Author: Julie Otsuka

 

First Edition: Alfred A. Knopf, 2011

 

This edition: Kindle edition

 

Original language: English

 

Awards:

2012 PEN/Faulkner Award for Fiction

2011 National Book Award finalist, fiction

Quotes:

“A girl must blend into a room: she must be present without appearing to exist” (Kindle loc. 77)

“Walk like the city, not like the farm” (loc. 83)

“Women are weak but mothers are strong.”  (loc. 83)

“By day we worked the orchards and fields but every night, while we slept, we returned home.” (loc. 340)

“Because the only way to resist, our husbands have taught us, is by not resisting.” (loc. 607)

 

Opinion:

Wonderful!
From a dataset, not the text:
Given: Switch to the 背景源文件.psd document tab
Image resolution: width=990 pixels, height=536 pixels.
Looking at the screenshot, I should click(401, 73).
I love the way it was told in first person plural.  It was like sitting around a group of woman drinking tea and listening to all of them tell their story- all at once.  It felt like a conversation.  There was no real storyline, just the life of Japanese immigrants, their struggles, their ways of coping with homesickness, and how they tried to assimilate and understand American culture.  Very informative and quick read.  It kind of felt like something you would read for a college course, but the kind of assignment you end up enjoying.

Great read!

 

Notes:

Some of the women mention wearing lead face powder, so I went looking around the Internet for information.  I found a page on The cultural history of cosmetics in Japan.  Lead- based face powder was first created by a Buddhist priest in 692 and became popular first among the royal families and then among urban dwellers.  Women wore face powder, plucked and painted their eyebrows, and blackened their teeth, known as ohaguro.

Ohaguro was a rite of passage for females.  A woman would blacken her teeth either soon before or after their wedding.  They also shaved their eyebrows after their first child was born.  Both practices were outlawed in 1870, during the Meiji period.